* _Requirement_:
Gather every line of the records that contains the word "menu" and copy each one out.

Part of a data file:
============

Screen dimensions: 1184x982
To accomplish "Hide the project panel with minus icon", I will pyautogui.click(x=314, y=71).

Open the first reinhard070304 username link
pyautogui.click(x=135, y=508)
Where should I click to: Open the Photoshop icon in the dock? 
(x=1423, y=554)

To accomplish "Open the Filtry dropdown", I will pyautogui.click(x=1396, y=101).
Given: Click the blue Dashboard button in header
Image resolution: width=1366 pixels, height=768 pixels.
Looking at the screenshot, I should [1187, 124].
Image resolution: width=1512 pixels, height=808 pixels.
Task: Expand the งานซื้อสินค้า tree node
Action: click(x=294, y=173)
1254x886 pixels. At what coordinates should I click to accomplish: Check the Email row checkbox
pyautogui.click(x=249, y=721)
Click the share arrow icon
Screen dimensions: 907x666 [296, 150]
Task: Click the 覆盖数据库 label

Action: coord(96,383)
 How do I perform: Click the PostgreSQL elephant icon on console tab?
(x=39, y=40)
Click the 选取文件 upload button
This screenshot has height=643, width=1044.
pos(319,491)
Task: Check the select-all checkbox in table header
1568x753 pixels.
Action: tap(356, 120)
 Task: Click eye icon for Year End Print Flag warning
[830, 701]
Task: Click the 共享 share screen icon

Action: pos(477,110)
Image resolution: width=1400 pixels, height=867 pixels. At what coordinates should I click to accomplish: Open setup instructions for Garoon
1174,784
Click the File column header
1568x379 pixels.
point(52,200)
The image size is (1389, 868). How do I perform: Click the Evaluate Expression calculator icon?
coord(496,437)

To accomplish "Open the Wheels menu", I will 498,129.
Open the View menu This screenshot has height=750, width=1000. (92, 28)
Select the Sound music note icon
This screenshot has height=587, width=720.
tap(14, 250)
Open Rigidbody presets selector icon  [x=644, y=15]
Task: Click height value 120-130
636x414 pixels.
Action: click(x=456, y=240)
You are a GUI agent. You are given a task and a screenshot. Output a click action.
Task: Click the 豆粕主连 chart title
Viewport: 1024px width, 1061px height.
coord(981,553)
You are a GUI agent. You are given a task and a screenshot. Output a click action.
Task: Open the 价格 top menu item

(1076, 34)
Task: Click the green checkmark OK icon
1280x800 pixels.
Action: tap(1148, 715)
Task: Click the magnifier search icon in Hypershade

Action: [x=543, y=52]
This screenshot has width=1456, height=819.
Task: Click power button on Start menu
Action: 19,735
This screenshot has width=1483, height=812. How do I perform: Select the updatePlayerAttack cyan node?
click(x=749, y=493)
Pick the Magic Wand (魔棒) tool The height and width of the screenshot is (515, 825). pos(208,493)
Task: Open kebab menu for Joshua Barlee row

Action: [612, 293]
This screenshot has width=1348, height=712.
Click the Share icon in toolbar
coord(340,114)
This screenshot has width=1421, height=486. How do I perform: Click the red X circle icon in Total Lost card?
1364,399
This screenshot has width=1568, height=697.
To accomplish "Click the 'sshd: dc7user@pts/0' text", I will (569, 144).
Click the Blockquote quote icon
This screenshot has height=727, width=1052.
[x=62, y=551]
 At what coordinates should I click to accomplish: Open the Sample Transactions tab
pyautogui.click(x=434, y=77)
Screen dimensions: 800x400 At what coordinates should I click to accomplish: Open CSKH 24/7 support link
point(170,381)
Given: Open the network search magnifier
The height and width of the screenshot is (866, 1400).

============

* _Solution to this task_:
To accomplish "Open the Wheels menu", I will 498,129.
Open the View menu This screenshot has height=750, width=1000. (92, 28)
Task: Open the 价格 top menu item
Task: Click power button on Start menu
Task: Open kebab menu for Joshua Barlee row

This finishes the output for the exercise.